I have inherited my father’s aversion to change. His distaste for mourning and moving forward has colored my own relationship with destruction and grief. His commitment is always to the restoration of the life before. While my mother pieces together a new life for the family, my father holds onto his second pair of shoes. The orange box on the top shelf promises that his feet will still trek the same paths, that the same neighbors will offer him the same rides, and that the same sweat will bead on his neck as he politely declines—but new shoes do not promise functional storm shutters or working generators. The canned food in the back of the pantry and the gallons of clean water in the cabinets and the storm candles nestled behind old cookbooks are all strategically placed by my mother for the preservation of the family. The shoes are for my father. Now I wonder if the shoes are for me and my brothers as well, we who have inherited the way my father copes with survival.
After every storm, something new is to be bought for the home: Hurricane Isaac and a basketball rim, Hurricane Gustav and a mailbox, my brother’s fist and a mirror. And with every new purchase, my father begs my mother to buy two. “For the next time,” he always says. I understand now that I have also picked up on his habit of pairs, of feigning preparedness: two phone chargers, two backpacks, a knife both in my pocket and in my desk drawer. Even my family seems to come in pairs, with Blayde and Zach working the basketball court together as Nick and I navigate university, Erron and Perry write from jobs outside of New Orleans, and Ladarius and Paul continue to not pick up our mother’s calls. We live in twos—Nick and I in one room, Zach and Blayde in another, my mother and father in another—and travel in twos, with my mother calling from over her shoulder, “Take one of your brothers with you!”

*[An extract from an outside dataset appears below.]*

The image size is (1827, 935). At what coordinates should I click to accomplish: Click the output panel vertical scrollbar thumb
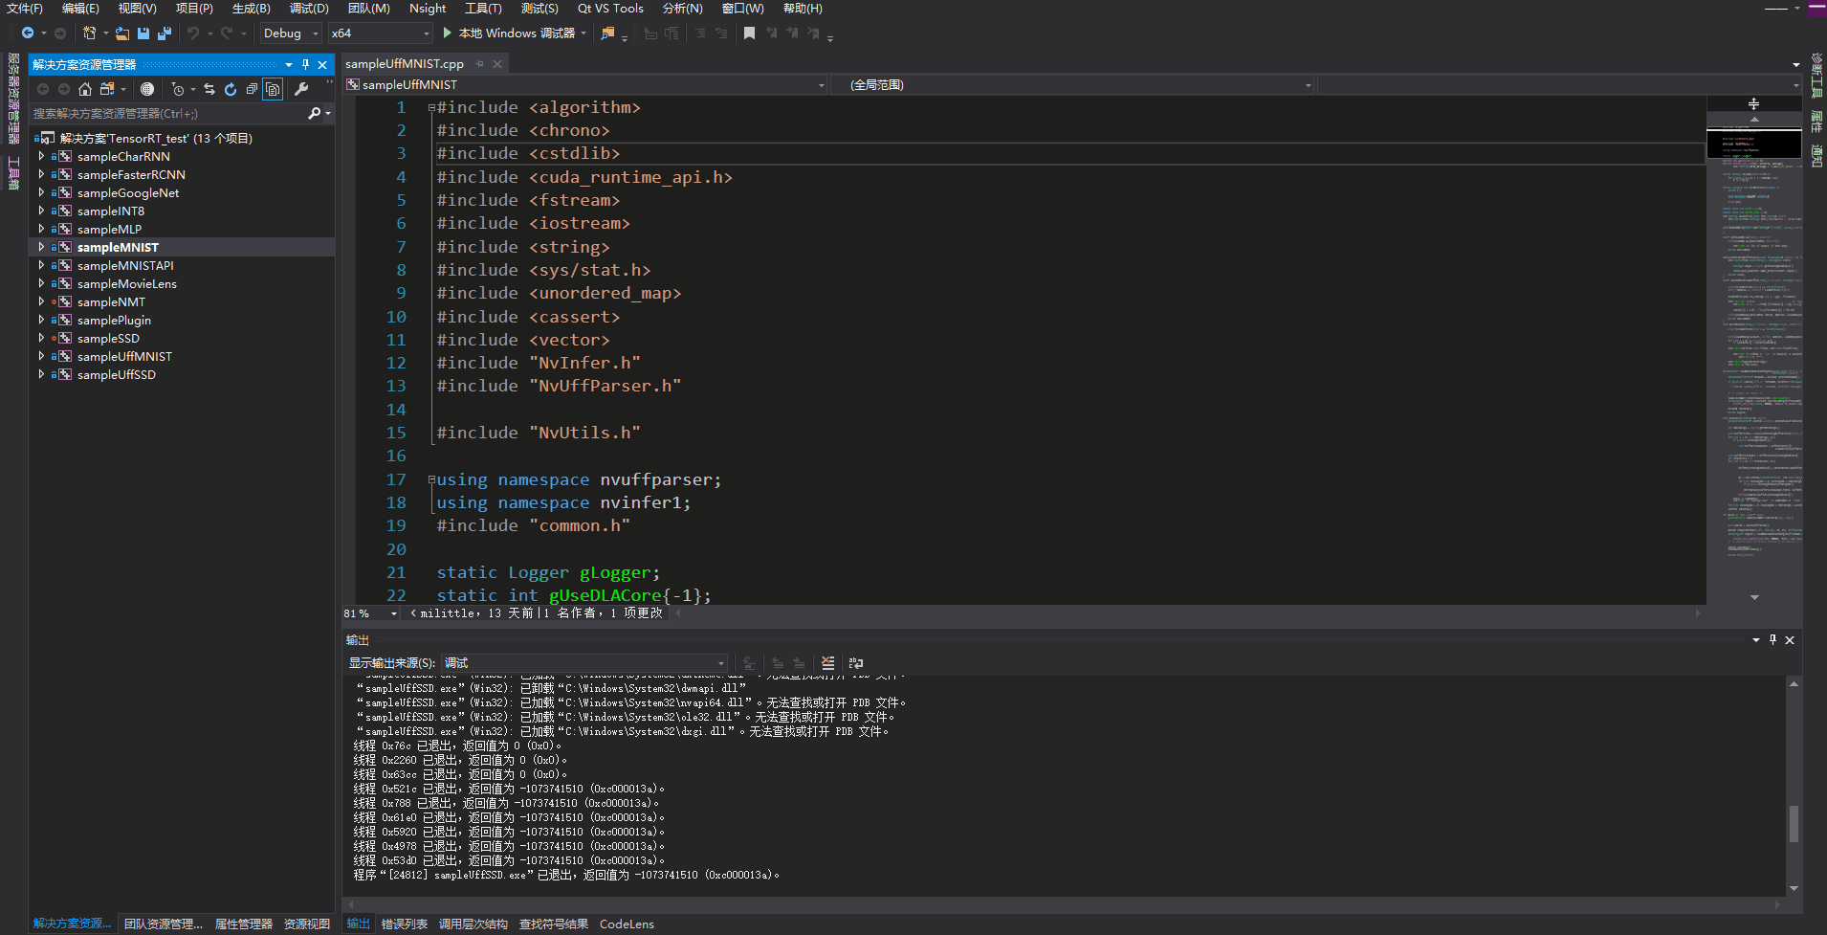tap(1794, 823)
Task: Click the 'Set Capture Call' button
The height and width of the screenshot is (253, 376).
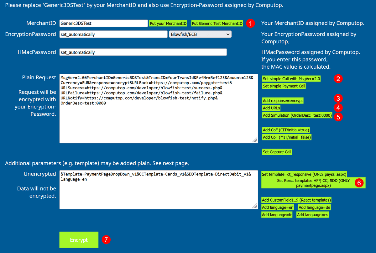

Perhaps the reason I feel so lonely this Mardi Gras season is because I am one and not a pair, and I know that in being one, I have forced my family members to, in their own respects, be alone as well. And there is a vulnerability in this loneliness. Blayde will not drive to Beads by the Dozen with me to work long hours selling Mardi Gras merchandise to tourists and parade riders. My mother will not chop the maurepas on the butcher’s block in our kitchen as she demands that I continue to stir the roux. And my father will sit at the dining room table alone, with one pair of tennis shoes at the door and a second upstairs on the shelf in the closet.